# SOURCE EXTRACT:
-- BEGIN --
Using interviews with Gallagher’s family members as well as local club owners and musicians, McAvoy vividly describes the growth and transformation of a music scene that both mirrored the trends of the time and produced a unique sound.
McAvoy devotes the latter half of his book to the birth of punk in Cork, a response to the psychedelic rock that dominated the 60s and early 70s. McAvoy focuses on bands such as Microdisney and Five Go Down to the Sea, but he also gives due to local legends like Sultans of Ping, to produce a comprehensive look at Cork’s musical history. While Cork Rock is best read by diehard fans of these bands, anyone with a love of rock or punk music from this era will enjoy the first-hand accounts that McAvoy mines from the musicians and locals.
– Aliah O’Neill
($27.95 / 256 pages / Mercier Press & Dufour Editions)
With the World Irish Dancing Championships fast approaching, Kathleen Flanagan’s Steps in Time: History of Irish Dance in Chicago allows the reader to follow the journey of a small cultural tradition into an organized phenomenon sport. Her focus is on the development of dance in the city of Chicago from its early immigrant roots to the worldwide success of Chicago native Michael Flatley.
-- END --
# GOALS:
1. Answer these questions from the review excerpt:
(a) Which two bands does McAvoy focus on in his account of punk in Cork?
(b) What price and page count are listed for Cork Rock?
(c) According to the review excerpt, what is the focus of Kathleen Flanagan's Steps in Time?
2. Turn the paragraph of the review excerpt beginning "McAvoy devotes the latter half of his book" into a short bulleted list that keeps its main facts.

# PROVIDED MATERIAL:
-- BEGIN --
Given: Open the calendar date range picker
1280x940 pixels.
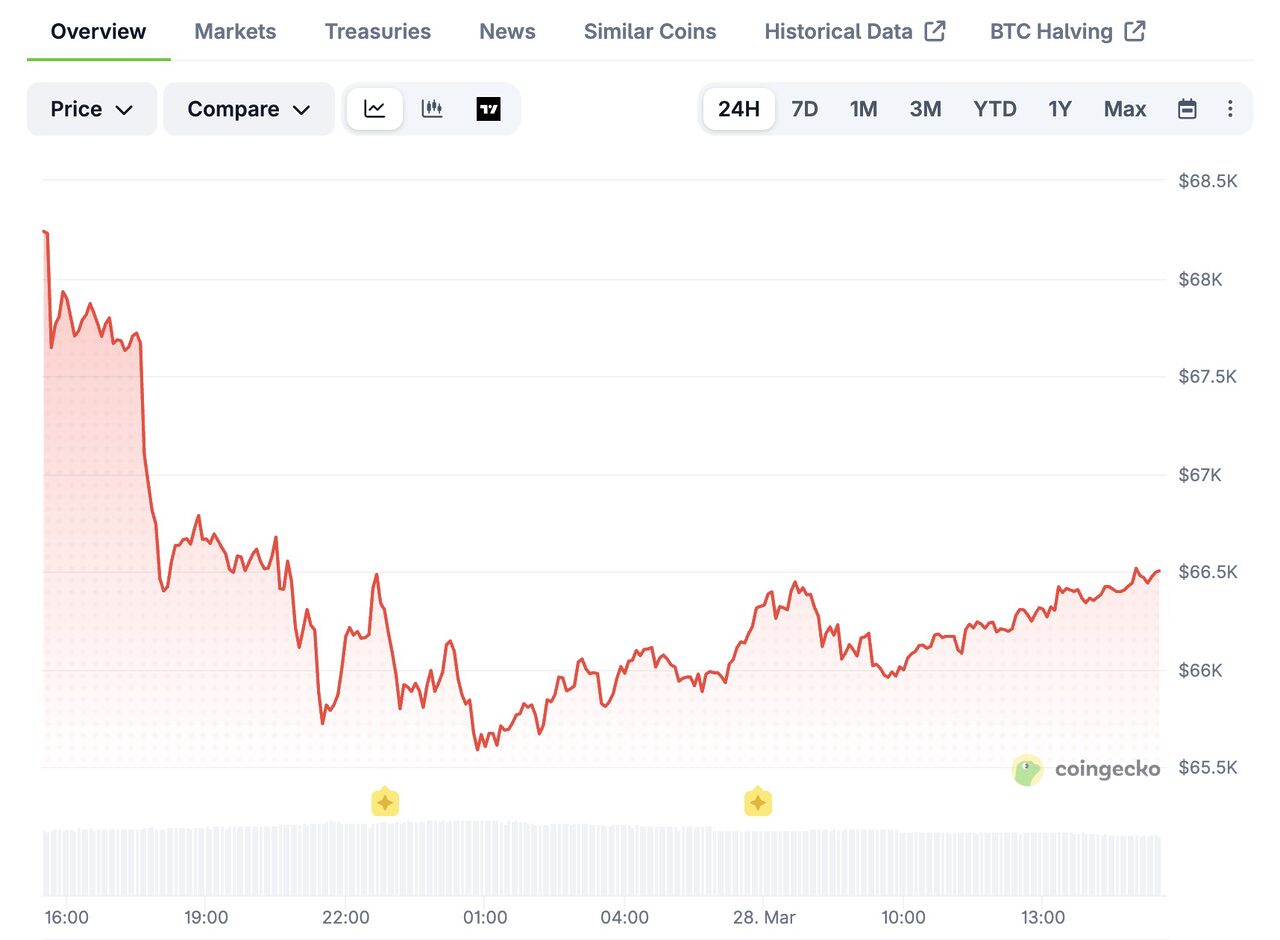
-- END --
# ANSWERS TO EACH TASK:
1.
(a) Microdisney and Five Go Down to the Sea.
(b) $27.95 and 256 pages.
(c) The development of dance in the city of Chicago, from its early immigrant roots to the worldwide success of Chicago native Michael Flatley.

2.
- The latter half of the book covers the birth of punk in Cork, a response to the psychedelic rock that dominated the 60s and early 70s.
- McAvoy focuses on bands such as Microdisney and Five Go Down to the Sea, and also gives due to local legends like Sultans of Ping.
- The result is a comprehensive look at Cork's musical history.
- Cork Rock is best read by diehard fans of these bands.
- Anyone who loves rock or punk music from this era will enjoy the first-hand accounts McAvoy draws from musicians and locals.